*** Text shown ***
142 So. 3d 202
La. Ct. App.2014Background
- Parents (Koussanta and Dozier), unmarried, have a child born 2008; they separated when the child was an infant.
- Juvenile court originally ordered child support; Koussanta later sued for custody in district court seeking equal/shared custody and domiciliary status.
- After trial, November 14, 2011 judgment awarded joint custody, Dozier domiciliary parent, and unsupervised overnight visitation to Koussanta; therapy and co‑parenting classes were ordered.
- February 25, 2013 trial on a contempt/modification rule resulted in an amended custody/visitation order (additional weekly overnight, revised holiday/summer schedule) and a requirement that the child attend counseling.
- On June 14, 2013 Koussanta filed a Motion to Modify custody seeking primary custodial parent or eo‑domiciliary status, alleging continued school behavioral problems and multiple deficiencies in Dozier’s parenting/communication and requesting change of therapist.
- Dozier filed an exception of no cause of action; the trial court granted it and dismissed Koussanta’s motion without prejudice. Koussanta appealed.
*** End of Text shown ***
• Questions to answer:
(a) Answer these questions from the custody case summary:
(i) On what date was the judgment awarding joint custody entered?
(ii) Which parent was named the domiciliary parent in that judgment?
(iii) What exception did Dozier file in response to the Motion to Modify?
(b) Continue the custody case summary, starting after its final sentence.
The entries play no part in what is asked here.
*** Data provided ***
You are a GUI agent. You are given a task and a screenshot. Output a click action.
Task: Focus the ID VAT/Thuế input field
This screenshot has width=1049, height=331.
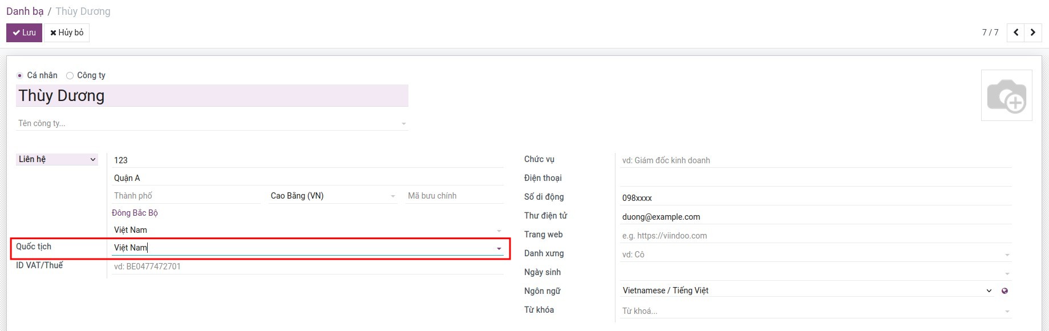(307, 267)
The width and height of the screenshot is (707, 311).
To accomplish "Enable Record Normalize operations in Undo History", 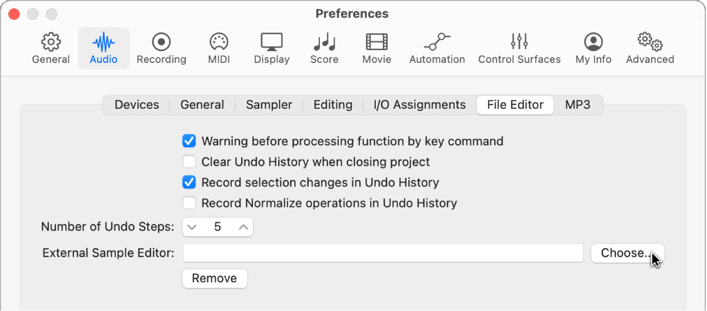I will [189, 203].
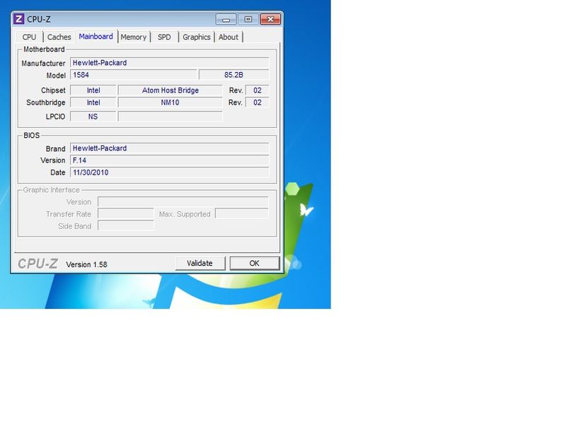The height and width of the screenshot is (424, 566).
Task: Open the Caches tab
Action: pos(59,37)
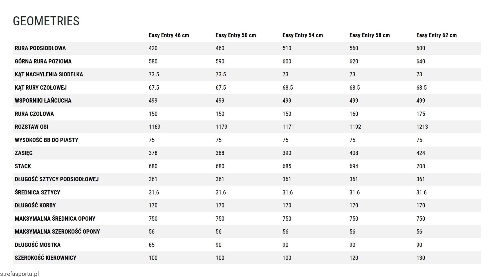The height and width of the screenshot is (277, 493).
Task: Select the SZEROKOŚĆ KIEROWNICY row label
Action: click(46, 258)
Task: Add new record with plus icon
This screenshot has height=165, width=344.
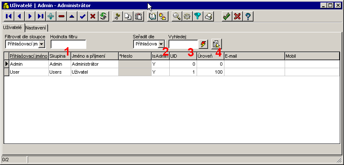Action: pos(51,16)
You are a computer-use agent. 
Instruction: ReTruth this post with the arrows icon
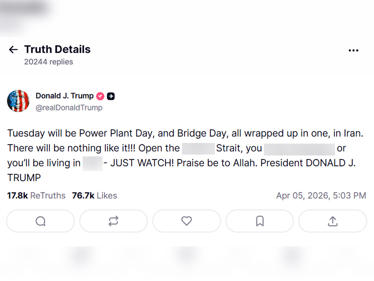pyautogui.click(x=113, y=221)
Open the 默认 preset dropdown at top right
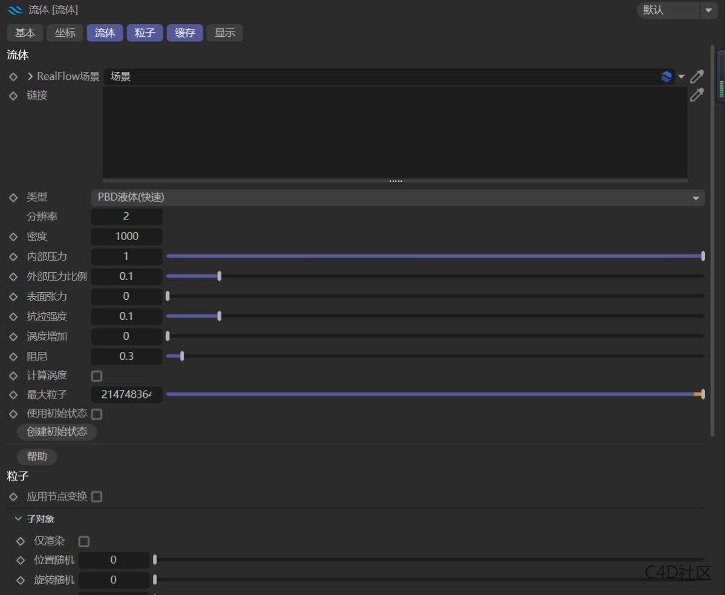 709,10
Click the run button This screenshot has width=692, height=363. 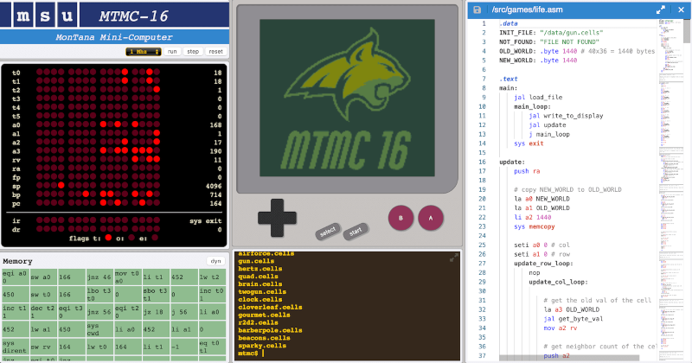pos(172,52)
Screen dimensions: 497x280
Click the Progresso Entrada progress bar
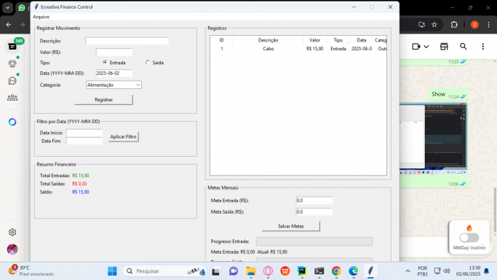point(314,241)
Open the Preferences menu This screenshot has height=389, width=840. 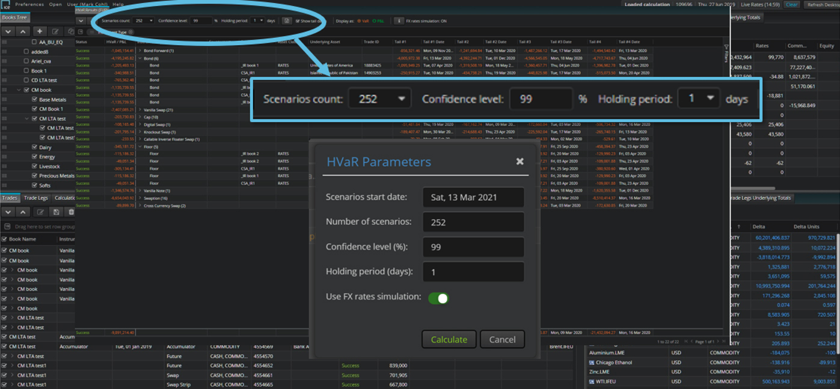click(29, 4)
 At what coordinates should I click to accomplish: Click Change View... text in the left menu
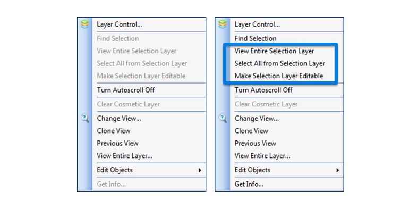point(119,119)
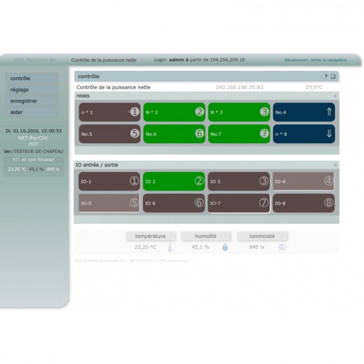The image size is (364, 364).
Task: Click the luminosité button
Action: click(262, 236)
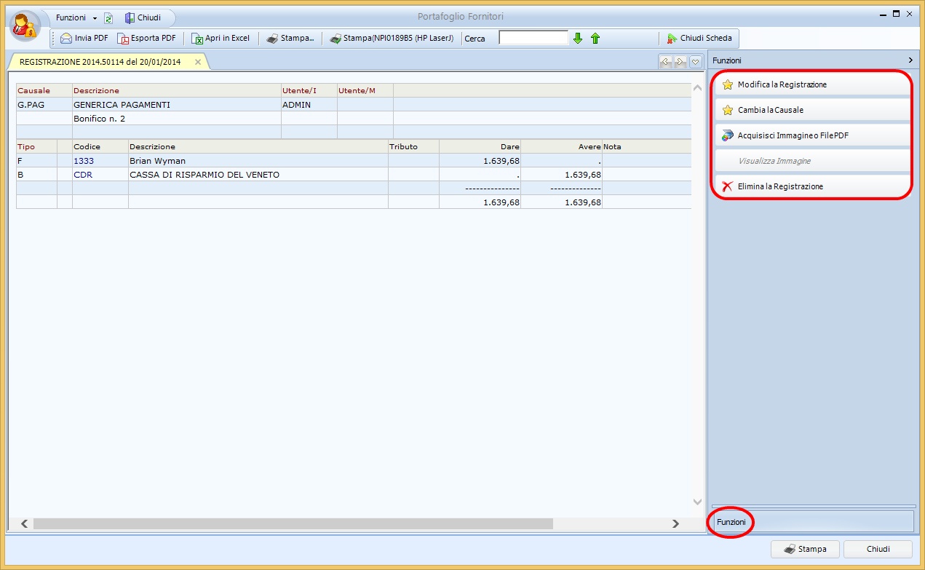Close the REGISTRAZIONE 2014.50114 tab
Viewport: 925px width, 570px height.
(198, 62)
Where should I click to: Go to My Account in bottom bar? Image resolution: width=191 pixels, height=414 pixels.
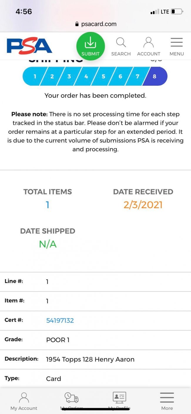tap(24, 401)
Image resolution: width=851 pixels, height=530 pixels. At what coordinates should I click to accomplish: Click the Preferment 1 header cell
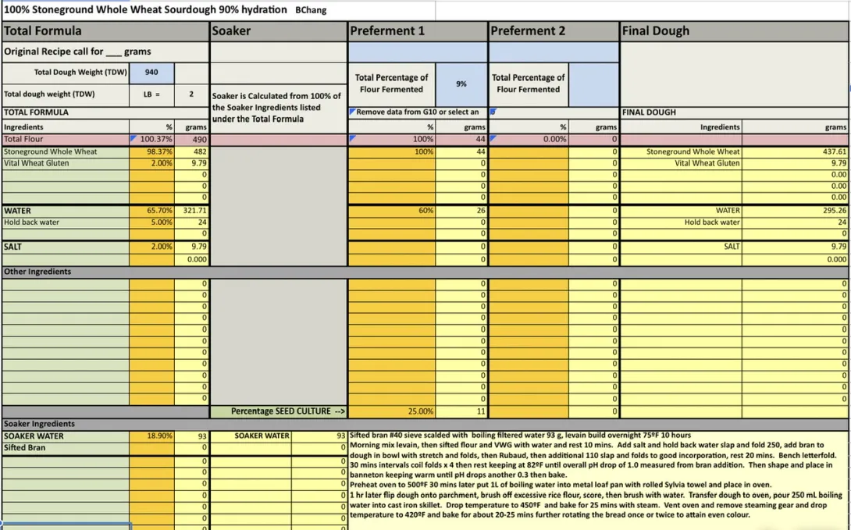coord(417,31)
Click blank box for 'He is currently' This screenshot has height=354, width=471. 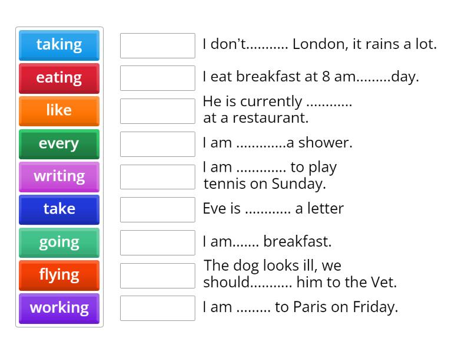pyautogui.click(x=157, y=111)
*** End of Data provided ***
• Your written answers:
(a)
(i) November 14, 2011
(ii) Dozier
(iii) An exception of no cause of action

(b)
Issues
| Issue | Plaintiff's Argument | Defendant's Argument | Held |
|---|---|---|---|
| Whether the Motion to Modify stated a cause of action by alleging a material change in circumstances under Bergeron | Koussanta: alleged continued behavioral problems, Dozier’s unstable home, undermining of parental authority, medical/communication failures, and need to change therapist — enough to show material change and justify modification | Dozier: allegations do not meet Bergeron’s heavy burden because facts were already considered or do not show continuation of custody is so deleterious as to justify change | Court: Motion did not state a cause of action; most allegations had been previously litigated in the February 25, 2013 considered decree and were insufficient to meet Bergeron |
| Whether the February 25, 2013 order was a "considered custody decree" (triggering Bergeron) | Koussanta: argued it was a visitation decree (implicitly suggesting Bergeron should not apply) | Dozier: maintained it was a considered custody decree entered after a trial on parental fitness and custody | Court: February 25, 2013 order was a considered custody decree; Bergeron standard applies |
Key Cases Cited
- Bergeron v. Bergeron, 492 So.2d 1193 (La. 1986) (establishes heavy burden for modifying a considered custody decree)
- Menge v. Menge, 545 So.2d 674 (La. App. 5th Cir. 1989) (interprets Bergeron and requires movant to allege in general terms that continuation of custody is deleterious or that change’s advantages outweigh harm)
- Badeaux v. Southwest Computer Bureau, Inc., 929 So.2d 1211 (La. 2006) (procedure for ruling on exception of no cause of action; accept well‑pleaded facts as true)
- Evans v. Lungrin, 708 So.2d 731 (La. 1998) (explains when a custody decree is "considered" — after evidence on parental fitness)
- Rome v. Bruce, 27 So.3d 885 (La. App. 5th Cir. 2009) (standard that whether a petition states a cause of action is a question of law)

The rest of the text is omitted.